Some of the wording led banks deny mortgages to those accessing the program.
“The wording specifically caused lending banks to see it as a contribution to the mortgage,” Coun. Dawn Kilmer said during the Jan. 25 regular council meeting. “By changing this program we’re hoping to enhance the people that wish to become homeowners.”
Seven of the City’s eight councillors approved continuing the program with some changes, despite a lack of uptake since it was created. Coun. Tony Head was the only elected official to oppose it.
“It’s the availability of just a little boost to help them become first time homeowners,” Kilmer said.
Applicants can get 50 per cent of their needed down payment to a maximum of $5,000 or they can get funding up to $2,000 for closing costs.
A third avenue is to ask for grant funding that will pay for significant or immediate home repairs. The money would cover one-half of the cost of the work up to a maximum of $5,000.
Work such as replacing or fixing a furnace, secondary heat source, water heater, shingles, windows and wiring are examples.
In the proposal to council, staff explained that the changes shift the focus from a specific type of applicant to moving people through the ‘housing continuum’.
The maximum value of eligible home is $200,000 and household income is capped at $80,000.
As Craig Guidinger, Director of Planning, explained, people that can save money for a down payment sometimes have problems paying for large repairs.
“Anecdotally, we have talked to a lot of lending agencies and they have told us that people save for a down payment – they can save for a home but its either/or,” he explained. “They don’t have money for a down payment and money to replace a furnace or replace shingles on their property. They have said that a program like this certainly does help.”

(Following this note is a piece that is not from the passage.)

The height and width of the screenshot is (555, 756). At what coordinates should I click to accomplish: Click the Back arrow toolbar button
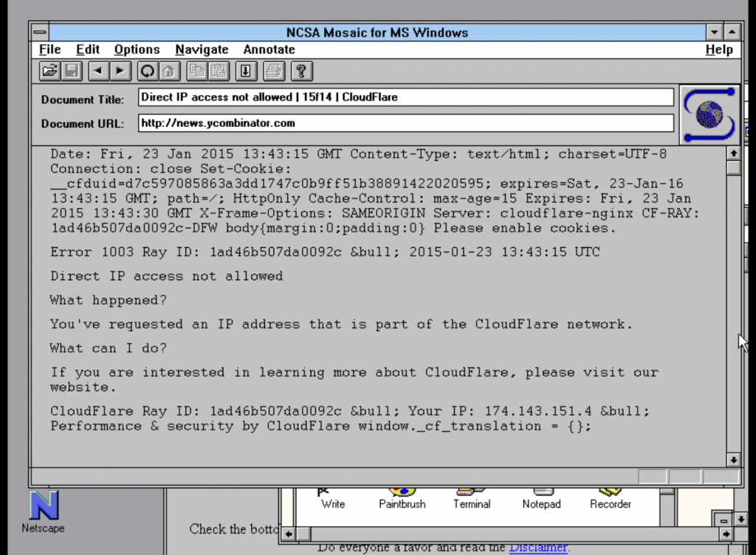(98, 71)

Coun. Tony Head, who voted against the changes, discussed using some of the money in the housing reserve for areas, such as a $10,000 grant to the newly expanded overnight shelter being operated by the Prince Albert Grand Council.
He said the uptake on the program was limited, pointing out that no actual applicants met the criteria.
“I don’t know how many people are going to apply for or qualify for these programs, even with the changes,” he said.
Some councillors expressed concern over what they called downloading of responsibility from higher levels of government, such as the province or the federal government.
“If the birth of this program is a result of the province stepping away, I‘m concerned about us filling the void, us filling the gap. If we continue the practice of filling in the void every time another level of government walks away from an existing program, frankly we can’t afford anything to fill the void,” said Coun. Ted Zurakowski. He said that the program fills a need in the community.
Coun. Dennis Ogrodnick had similar concerns, but said that helping people become home owners has long term benefits to the City.
“A first time home buyer is finally going to get their own place. They are then going contribute in the form of taxes back to the city. It’s a small investment on the part of the city to get and to build our tax base,” he said.
“The renovation is the same thing. If we’re going to approve properties that are run down, it’s going to improve the assessed value of that property by investing into those neighbourhoods. We will see the return in the long run.”
At the recommendation of staff, the secondary suite program was discontinued.